Raising the Maldives
That's Hulhumalé—the northern end," says the guide as we fly above the central Maldives. Boats wait for owners and tourists, tree branches wave in the cooling breezes, homes and businesses line the well-planned roads and in the center is the domed Qatar Mosque. No wonder many Maldivians want to move here.


Adapted from a story by Larry Luxner and photographed by Larry Luxner

It's another hot afternoon on the island of Hulhumalé in the Maldives, a group of islands in the Indian Ocean. Work crews lay asphalt for a new street and a loudspeaker atop the golden-domed Qatar Mosque calls Muslims to prayer.

Inside a nearby café, half a dozen men sit in darkness, smoking cigarettes, as they wait for the lights to come back on after a midday power failure.

Despite the annoyance, café owner Abdullah Waseem is clearly upbeat.

Stairway to a diver’s heaven, a resort villa opens to the crystalline Indian Ocean that floats both the Maldives’ tourism economy and the country’s concerns for its future.
"Ready? Then, jump in! The crystal clear waters are a diver's heaven!" This stairway leads from a popular resort in the Maldives.
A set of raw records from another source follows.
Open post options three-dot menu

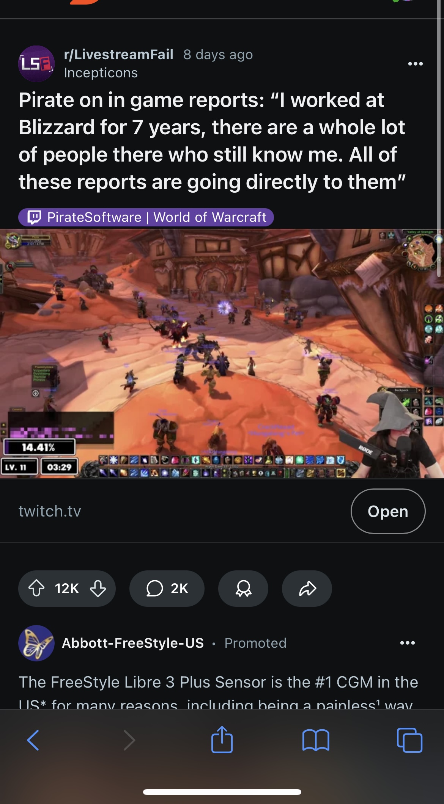pos(416,64)
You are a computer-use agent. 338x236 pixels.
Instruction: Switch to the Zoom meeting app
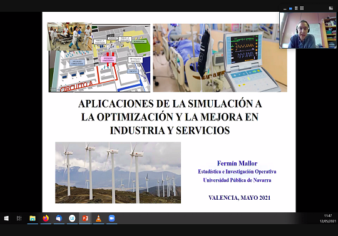click(x=111, y=219)
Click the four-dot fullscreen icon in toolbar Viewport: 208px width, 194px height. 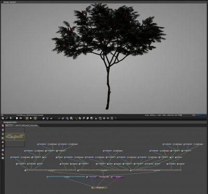point(112,118)
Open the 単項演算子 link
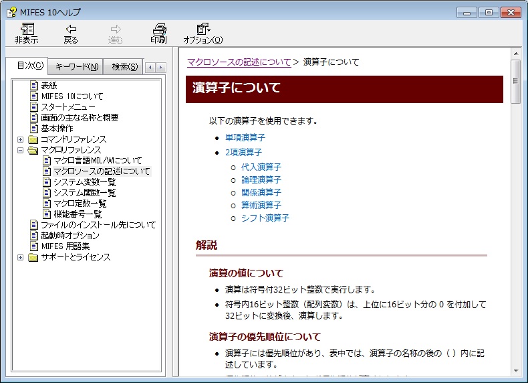Image resolution: width=528 pixels, height=383 pixels. click(245, 137)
“I love it here,” says the 41-year-old father of two as he dishes out curried chicken and pours glasses of tea. Born and raised in Addu, at the southern tip of the 768-kilometer (475-mi) Maldive archipelago, he spent most of his life in Malé, the capital city―just across the sea from Hulhumalé. In overcrowded Malé, his family was crammed into a two-room dwelling. Four years ago, he rented a four-room apartment in Hulhumalé and became one of the first of what are now some 5000 permanent residents of this box-shaped, manmade island built from landfill.
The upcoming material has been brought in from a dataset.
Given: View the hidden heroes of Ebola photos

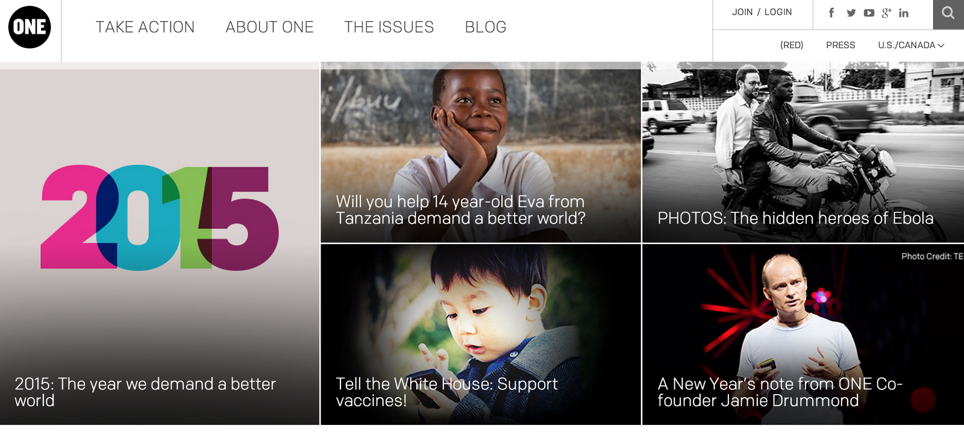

“When we came here, there were very few facilities, no clinics, no police service, nobody to look after this place,” he says. “People thought it would take a long time to develop Hulhumalé. But it's much better now, and it costs about 40 percent less to live here than in Malé.”

Indeed, Malé is overcrowded. Some 90,000 of the 385,000 people who call the Maldives home are packed into the 2.6 square-kilometer (1 sq mi) island. That makes Malé, with its jumble of high-rises, one of the most densely populated capitals on Earth. Yet, the country actually consists of 1192 islands, the vast majority of them remote and uninhabited, smack in the middle of the ocean.

Hulhumalé neither looks nor feels anything like its natural sister islands. All work on the island has been carefully planned—from its beginning in 1997 to its official inauguration in 2004. The goal is for Hulhumalé to boost the country's economic fortunes while staving off the rising seas that may one day wipe much of the world's smallest Muslim nation off the map.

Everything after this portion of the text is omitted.